I HATE vegetables; despise them. Liz knows this about me, but every now and then she will invite me to try something with vegetables in it. Early in our relationship, I thought she was simply having fun with me, but over the years I’ve learned that she knows me and my palate and offers me only things she genuinely thinks I’ll like. I trust her. I believe she has my best interest in mind and wants me to be healthy. Because of that trust, I am open to trying something new. My beliefs are challenged and on some occasions, changed.
In my experience, if trust is not present, people become combative when asked about beliefs. This is one of the reasons I no longer work at a church. It was my job to be a Christian. How could someone ever trust me enough when I was being paid by the church to guide, counsel, and teach them? In my years of being a youth pastor, I admit there were moments I had a hidden agenda. There were times when I would lead conversations, subtly nudging the outcome towards a calculated result. Not always, but I did this enough times for me to become completely depressed with the state of organized religion in America and retire from ministry.
I think people change their beliefs because of trust, but the absence of trust or the loss of trust can also result in a paradigm shift.
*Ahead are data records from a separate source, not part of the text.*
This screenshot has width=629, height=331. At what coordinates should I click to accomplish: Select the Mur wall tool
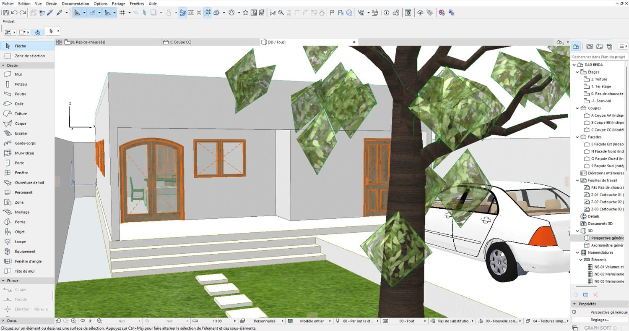18,74
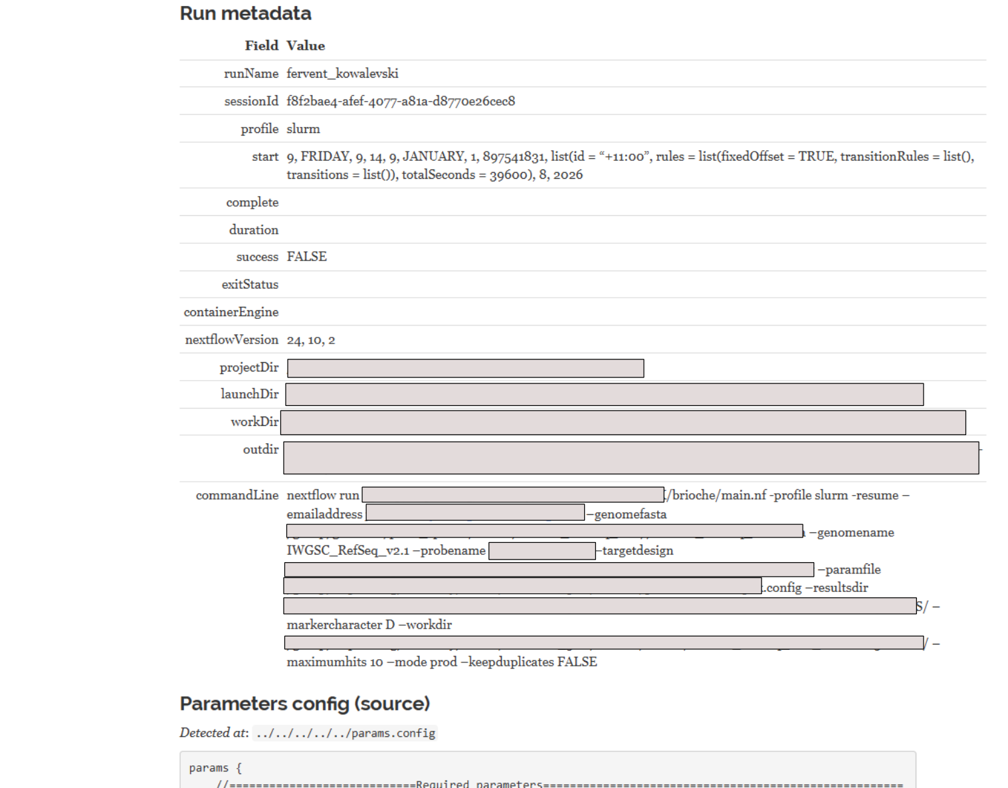The width and height of the screenshot is (1008, 788).
Task: Click the redacted workDir value box
Action: pyautogui.click(x=623, y=423)
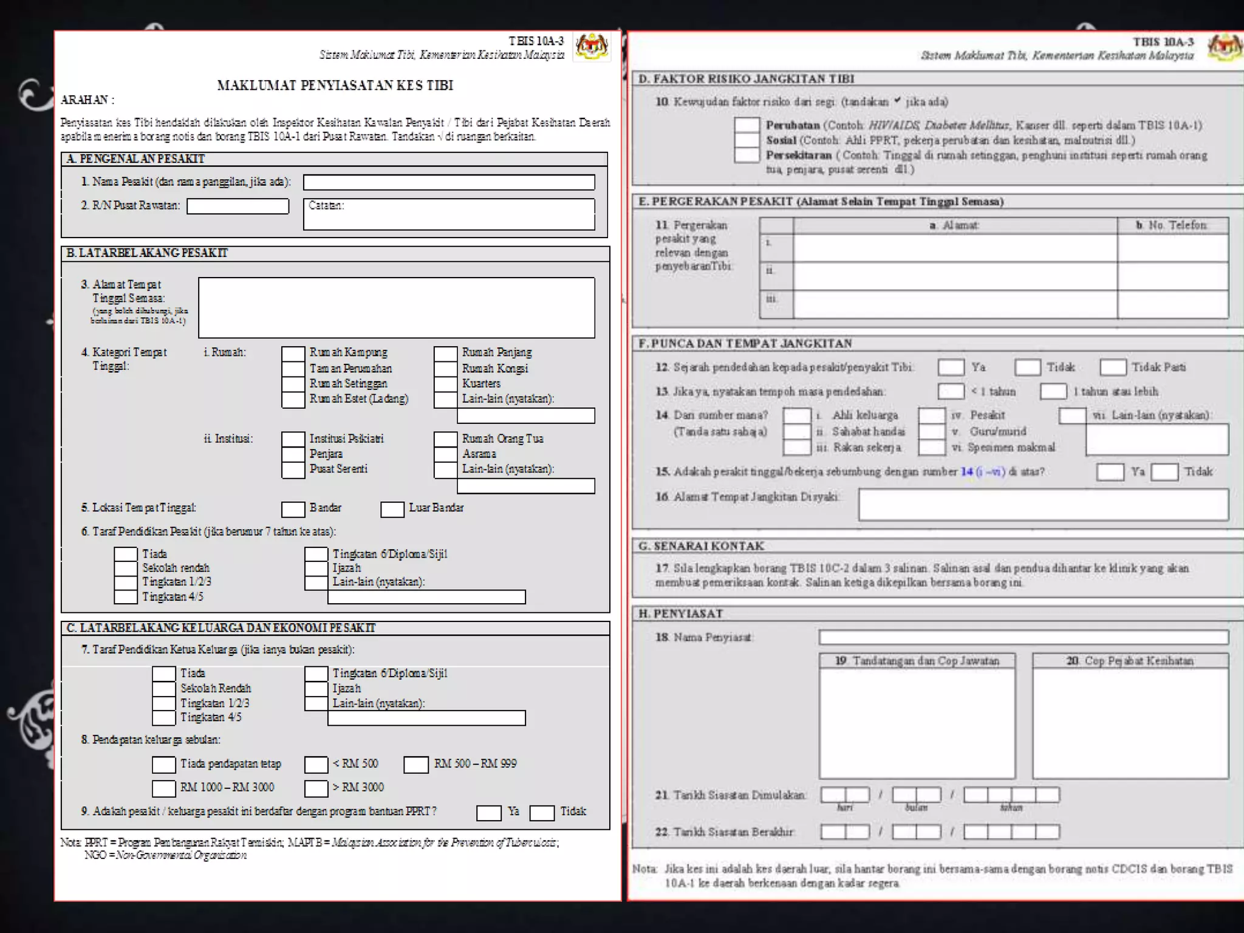Click the Alamat Tempat Tinggal Semasa box

(x=396, y=307)
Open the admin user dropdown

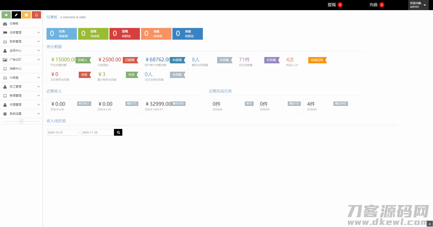click(x=418, y=5)
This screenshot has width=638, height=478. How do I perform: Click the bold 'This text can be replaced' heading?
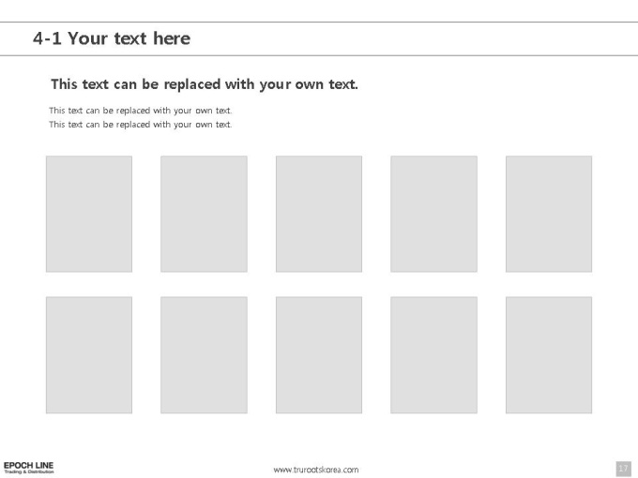pos(205,84)
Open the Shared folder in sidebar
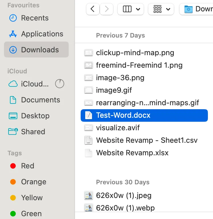Screen dimensions: 213x219 pos(33,132)
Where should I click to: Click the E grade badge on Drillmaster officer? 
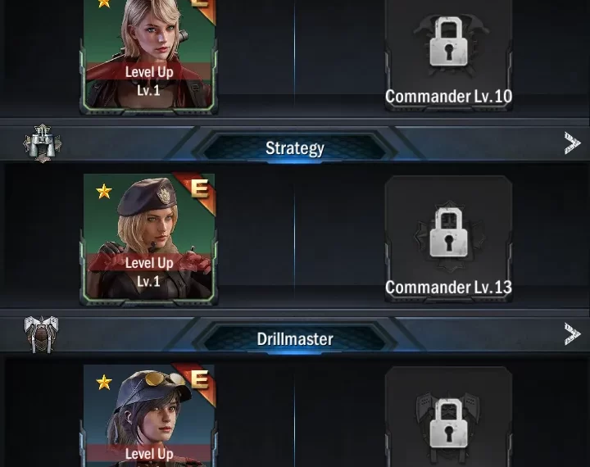click(200, 379)
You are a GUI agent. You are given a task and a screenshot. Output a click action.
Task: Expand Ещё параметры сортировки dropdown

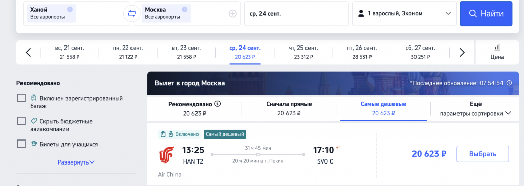click(x=475, y=109)
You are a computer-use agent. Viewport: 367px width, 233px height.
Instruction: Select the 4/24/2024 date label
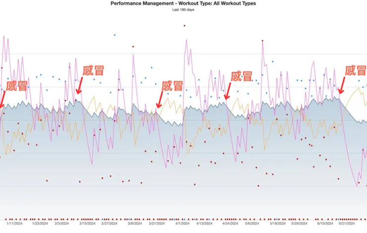click(230, 224)
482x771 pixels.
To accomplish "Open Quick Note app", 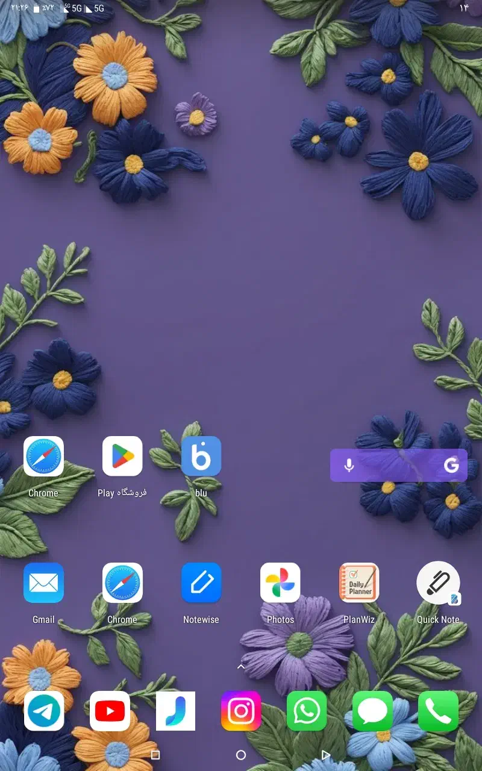I will coord(438,581).
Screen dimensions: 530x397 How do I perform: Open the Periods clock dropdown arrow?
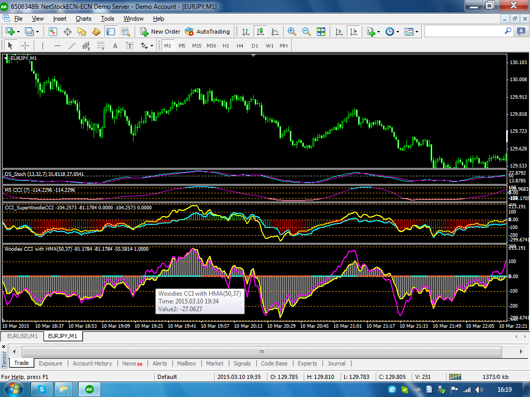coord(398,32)
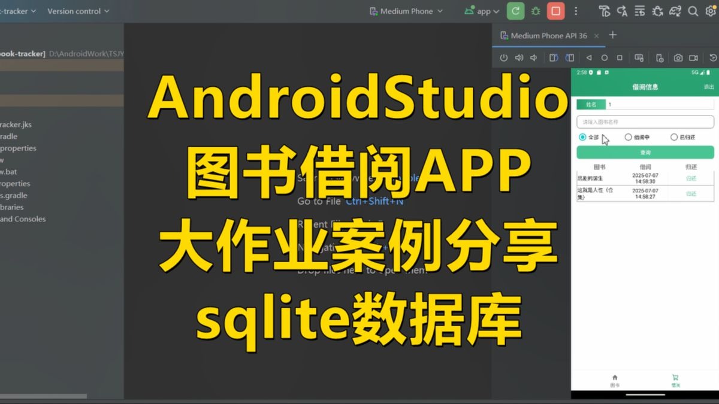Open the 图书 tab at bottom of app
Screen dimensions: 719x404
coord(615,379)
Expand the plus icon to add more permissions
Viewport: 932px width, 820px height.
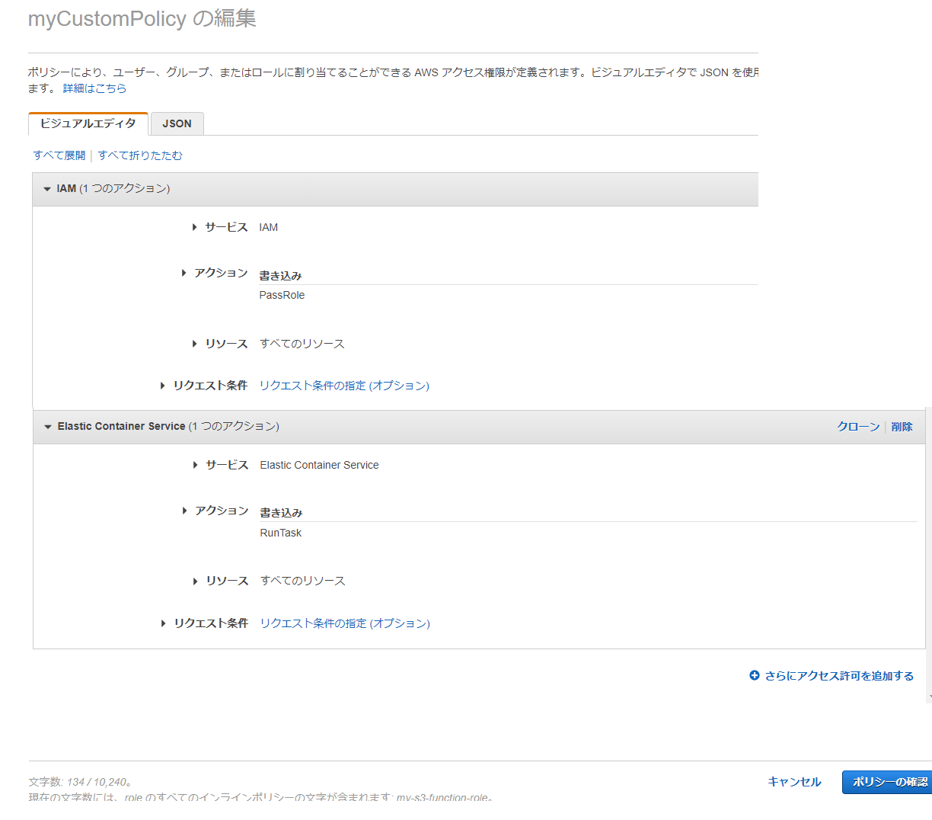[754, 675]
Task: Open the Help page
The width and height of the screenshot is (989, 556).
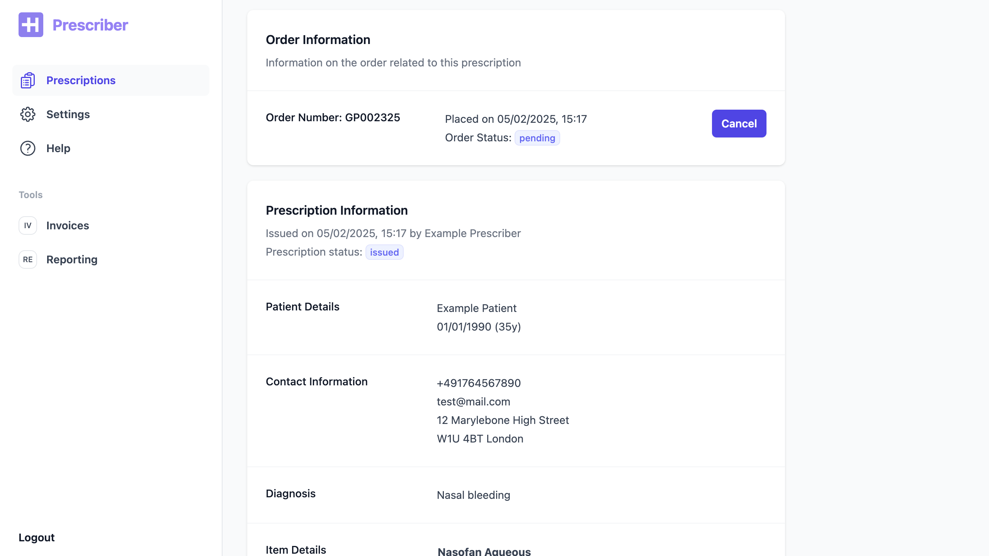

How do you interact with your beliefs?
This is a tough season of spirituality for me. It has been for some time now. While I believe in God and the Bible, I am weary of this thing called Church - you may even say that I do not trust it right now. This lack of trust is causing me to challenge beliefs about going to church and being a "good Christian". So, honestly, I’m not doing anything about my spirituality, save for talking to God when I’m driving, when I wake up or when I fall asleep, when I'm daydreaming, or when I'm thanking him for McDonald's Chicken McNuggets.
And I believe that’s enough.
Writing that is tough because my beliefs are changing from being a Christian who has to do things to just being a Christian. I believe right now is a time for me to do nothing, but I still recognize that this is not the destination. It's simply part of my journey. Perhaps someday I’ll join my wife for a meditation, or visit a parish, or listen to different tones to align my spirit, but right now - based on reason and experience - I believe that doing nothing is healing, refreshing, and renewing me.
What do you do when you doubt your beliefs?
If I have a belief that is based on reason and experience but someone I trust is inviting me on a journey to question my beliefs, I will gladly go on that adventure. The best beliefs can withstand a little mental batting around. That being said, I consider a lot of what I believe in working together like a Sudoku puzzle; when I question something, I don’t think that I am wrong because I understand there may be a different way for things to work together. I’ve changed my beliefs enough that it no longer scares me to do so. While some people or places may teach against doubt - and even call it a sign of sin - I think it may just be our souls trying to figure out this week’s spiritual Sudoku.